Not only could the development of this technology lead to the driver being able to possibly control certain systems using brain patterns, but it might also aid the race team by letting them effectively read the driver's thoughts. "As a tactician and strategist, to know what's on the driver's mind at that time might help you in more tactical thinking, and then help you to optimise how you communicate with the driver. There's a reason that drivers mostly communicate on the straights, they're busy in the corners. So to understand to some degree what the driver was thinking without having to communicate verbally may be a considerable advantage," said Newton.
Other notable technological embellishments include Active Flow Control, an already established aerodynamic concept. Electrodes fitted to the surface of the car's wings would allow aerodynamic grip to be turned on just for cornering, then taken off along the straights. This works by the electrodes being switched on into corners to turn the air around the wings into plasma.
"Plasma flow control would require quite a lot of power, but, in the future, we could take power from the engine and divert it to charge the system." said Geoff McGrath, chief innovation officer, MAT. "It's banned in the current F1 regulations -- but it's great for achieving high top speeds, particularly at circuits like Monza, where you want to shed all the downforce along the straights and then turn it back on again for the corners."

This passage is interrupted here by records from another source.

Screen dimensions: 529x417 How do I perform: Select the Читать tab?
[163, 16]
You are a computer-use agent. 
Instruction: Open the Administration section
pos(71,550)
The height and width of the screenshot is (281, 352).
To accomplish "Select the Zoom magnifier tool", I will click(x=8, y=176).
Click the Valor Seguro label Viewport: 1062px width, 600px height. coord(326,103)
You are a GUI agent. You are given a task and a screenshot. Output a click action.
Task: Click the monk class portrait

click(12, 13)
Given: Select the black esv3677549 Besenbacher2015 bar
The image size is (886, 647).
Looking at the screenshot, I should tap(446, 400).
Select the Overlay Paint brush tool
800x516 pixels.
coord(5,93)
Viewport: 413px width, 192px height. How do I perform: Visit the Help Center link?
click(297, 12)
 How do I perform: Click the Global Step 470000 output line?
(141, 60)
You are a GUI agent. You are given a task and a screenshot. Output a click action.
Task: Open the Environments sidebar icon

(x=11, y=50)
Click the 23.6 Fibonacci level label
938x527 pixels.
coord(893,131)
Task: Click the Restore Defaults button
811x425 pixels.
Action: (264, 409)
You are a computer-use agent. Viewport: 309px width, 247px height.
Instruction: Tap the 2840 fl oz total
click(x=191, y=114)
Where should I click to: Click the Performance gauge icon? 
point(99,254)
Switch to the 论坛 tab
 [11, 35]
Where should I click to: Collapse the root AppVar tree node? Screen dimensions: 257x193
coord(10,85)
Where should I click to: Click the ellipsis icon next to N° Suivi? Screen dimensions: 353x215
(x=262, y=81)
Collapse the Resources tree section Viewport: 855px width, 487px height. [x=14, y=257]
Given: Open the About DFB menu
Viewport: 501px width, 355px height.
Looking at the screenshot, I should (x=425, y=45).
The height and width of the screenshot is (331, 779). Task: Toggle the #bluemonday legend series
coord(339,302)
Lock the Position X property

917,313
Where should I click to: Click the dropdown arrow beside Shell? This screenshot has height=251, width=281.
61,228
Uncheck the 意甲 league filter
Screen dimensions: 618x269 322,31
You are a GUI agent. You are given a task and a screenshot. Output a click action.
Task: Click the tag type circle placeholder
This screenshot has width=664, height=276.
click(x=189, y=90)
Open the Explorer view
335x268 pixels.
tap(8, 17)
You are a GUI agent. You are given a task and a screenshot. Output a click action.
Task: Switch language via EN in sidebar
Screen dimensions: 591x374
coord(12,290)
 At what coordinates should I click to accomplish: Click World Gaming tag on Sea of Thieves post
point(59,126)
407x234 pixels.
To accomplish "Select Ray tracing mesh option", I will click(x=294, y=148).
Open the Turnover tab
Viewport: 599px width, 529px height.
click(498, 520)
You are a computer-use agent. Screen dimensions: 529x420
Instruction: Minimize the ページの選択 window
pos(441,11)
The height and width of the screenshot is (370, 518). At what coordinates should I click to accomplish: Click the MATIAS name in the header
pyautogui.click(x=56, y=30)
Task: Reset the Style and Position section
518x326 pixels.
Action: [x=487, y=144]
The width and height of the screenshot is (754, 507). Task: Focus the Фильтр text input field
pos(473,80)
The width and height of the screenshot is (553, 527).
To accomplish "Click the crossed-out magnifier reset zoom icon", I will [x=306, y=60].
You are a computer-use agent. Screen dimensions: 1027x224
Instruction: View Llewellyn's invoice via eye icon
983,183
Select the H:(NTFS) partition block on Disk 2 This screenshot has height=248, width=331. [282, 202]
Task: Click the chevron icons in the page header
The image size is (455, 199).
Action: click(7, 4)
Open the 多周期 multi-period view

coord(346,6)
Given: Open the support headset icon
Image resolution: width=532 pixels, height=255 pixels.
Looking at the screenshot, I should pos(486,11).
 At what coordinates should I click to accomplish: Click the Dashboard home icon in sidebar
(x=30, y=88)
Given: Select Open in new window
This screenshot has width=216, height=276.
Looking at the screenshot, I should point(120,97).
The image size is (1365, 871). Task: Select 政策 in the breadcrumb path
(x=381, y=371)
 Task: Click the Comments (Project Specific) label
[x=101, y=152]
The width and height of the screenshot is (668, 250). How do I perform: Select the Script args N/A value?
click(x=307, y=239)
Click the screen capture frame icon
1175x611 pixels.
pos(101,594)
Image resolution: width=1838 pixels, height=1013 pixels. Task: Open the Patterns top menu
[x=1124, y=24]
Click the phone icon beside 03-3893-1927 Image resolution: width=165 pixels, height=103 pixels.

Other specifications for the MP4-X include ultra lightweight solar panels to work in conjunction with traditional regenerative systems to be used for on-board systems or a as a speed boost; a head-mounted augmented vision system to give the driver a 360-degree view of their surroundings allowing them to see through the walls of the track or behind the car; adaptive aerodynamic structures made from shape-memory alloys that change shape as an electrical current is passed through them; visual gesture control systems and holographic instrument panels; and finally a totally digital marketing skin, banishing traditional stickers in favour of a digital billboard where marketing logos are downloaded onto the car's surface. "Yes, there are things on this car that are pretty far out there," said Newton. "But things like the tyre de-lamination and biotelemetry are arguably more realistic in the near term. The most difficult is the cognitive aspects, the gestural work -- this is much further away, for sure."
As a consequence, the most exciting tech on the MP4-X for Newton is not the ability to see through walls or holographic controls, but that predictive tyre de-lamination system. "It is an exemplar of the application of real-time analytics to aid decision making in the moment. An example of the sorts of things we are doing in oil and gas drilling, where we are providing real-time predictive analytics to real-time drilling in the North Sea [Ekofisk fields]." "Both of these activities involve the real-time sensing and generation of usable insight using predictive analytics to drive optimal decision making - this is very exciting as a concept in general," Newton said. "The other MP4-X feature that gets me excited is the tremendous advancements we are making in motor sport around battery technology," Newton said. "The power densities were are able to achieve are genuinely world leading -- in any industry. We are already seeing opportunities to apply these battery and hybrid technologies in diverse industries such as aerospace, and significantly change how those industries operate."
And if all this sounds like an impressive glimpse into a possible future of F1, it might be worth pondering on what tech McLaren has left off the table when designing its concept car. "There are certainly technologies we haven't used on the MP4-X, ones that are just too exciting to share," Newton said.